• PASSAGE TO READ
==================================================
This is despite the fact that the CDC extended the mask mandate until 3rd May as recently as last week as Omicron sub-variant BA.2 makes its way through the US population.
However, the new ruling means that this is no longer the case, and the US government issued a statement:
“Today’s court decision means that the CDC’s public transportation masking order is not in effect at this time. Therefore TSA will not enforce its security directives requiring mask use on public transportation and transportation hubs at this time.”
Given the mandate’s short extension, the administration is unlikely to challenge the decision. The mandate has had dwindling support and the Democrats cannot afford to alienate middle American voters as the country prepares for midterm elections this Autumn.
Airlines are making masks optional
Virtually all US airlines have now issued statements that wearing masks on board aircraft will become optional, unless a destination requires it.
That means that you will no longer need to wear masks on British Airways and Virgin Atlantic flights to or from the USA. Both airlines have confirmed this on social media.
==================================================
• GIVEN INSTRUCTION
In the passage on the end of the US transport mask mandate, until what date had the CDC extended the mandate?

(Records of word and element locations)
==================================================
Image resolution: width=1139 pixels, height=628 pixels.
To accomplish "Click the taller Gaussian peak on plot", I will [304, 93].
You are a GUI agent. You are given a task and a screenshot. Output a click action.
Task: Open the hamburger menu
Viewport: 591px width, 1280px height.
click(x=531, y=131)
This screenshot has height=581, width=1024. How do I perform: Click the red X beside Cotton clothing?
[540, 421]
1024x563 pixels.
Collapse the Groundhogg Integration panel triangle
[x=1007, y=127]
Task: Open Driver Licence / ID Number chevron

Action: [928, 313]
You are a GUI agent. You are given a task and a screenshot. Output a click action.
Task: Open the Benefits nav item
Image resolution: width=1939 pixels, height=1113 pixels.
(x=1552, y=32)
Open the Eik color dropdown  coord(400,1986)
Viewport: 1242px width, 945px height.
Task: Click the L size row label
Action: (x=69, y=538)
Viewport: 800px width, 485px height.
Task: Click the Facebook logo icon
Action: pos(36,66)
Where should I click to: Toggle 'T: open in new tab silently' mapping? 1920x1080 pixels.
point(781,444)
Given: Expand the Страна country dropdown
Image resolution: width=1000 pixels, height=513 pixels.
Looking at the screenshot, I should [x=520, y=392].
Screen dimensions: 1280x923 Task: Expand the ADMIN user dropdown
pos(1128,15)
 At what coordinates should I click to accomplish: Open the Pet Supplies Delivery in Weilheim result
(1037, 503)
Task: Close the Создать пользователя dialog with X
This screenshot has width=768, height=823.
==================================================
• EXERCISE ANSWER
Until 3rd May.